Banyak orang yang mencemooh temannya sendiri ketika melakukan ibadah atau berniat baik. Biasanya yang mencemooh adalah orang yang merasa lebih baik dari orang yang dicemooh.
Ketika orang itu shalat, muncul bisik2 : Padahal kerjaannya tiap hari keluyuran. Sudah keluar masuk penjara dll.
Ketika orang itu bersedekah, muncul bisik2 : Itu kan uang haram, dia kerja aja di bank, riba semua.

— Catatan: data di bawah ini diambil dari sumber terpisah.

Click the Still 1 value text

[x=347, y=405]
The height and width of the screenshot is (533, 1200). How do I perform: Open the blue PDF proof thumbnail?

Demikianlah bagaimana orang sering mengejek mereka yang masih bergelimang dosa, tapi juga masih rajin beribadah. Seolah memang mereka yang pendosa tak boleh rajin ibadah.

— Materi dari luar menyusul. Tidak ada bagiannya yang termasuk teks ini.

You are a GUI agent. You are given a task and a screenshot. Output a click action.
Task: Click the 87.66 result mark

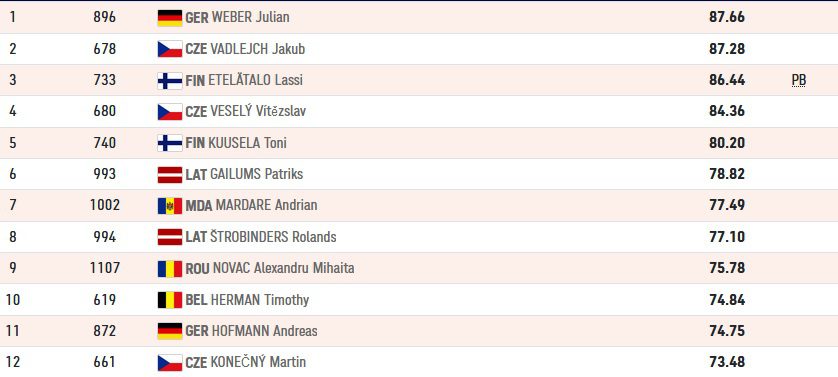(x=727, y=17)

Setelah membaca kisah Fudhail bin.....(lupa) dan almarhum UJE, saya sedikit tercerahkan.
Ketika seseorang masih terjebak dalam STMJ, sebetulnya mereka seperti seseorang yang meninggalkan rumah dengan membawa kuncinya. Mereka akan selalu kembali. Bahkan bukan tidak mungkin mereka suatu saat berubah menjadi orang yang betah di rumah (orang saleh).
Ketika seseorang mengerjakan maksiat, lalu meninggalkan ibadah, sesungguhnya mereka seperti seseorang yang meninggalkan rumah, kemudian membuang kuncinya di tengah hutan rimba atau ke dalam sungai. Mereka sulit kemungkinan akan kembali. Berat.
Tapi tentu yang terbaik adalah mereka yang bersabar menjauhi maksiat dan dosa.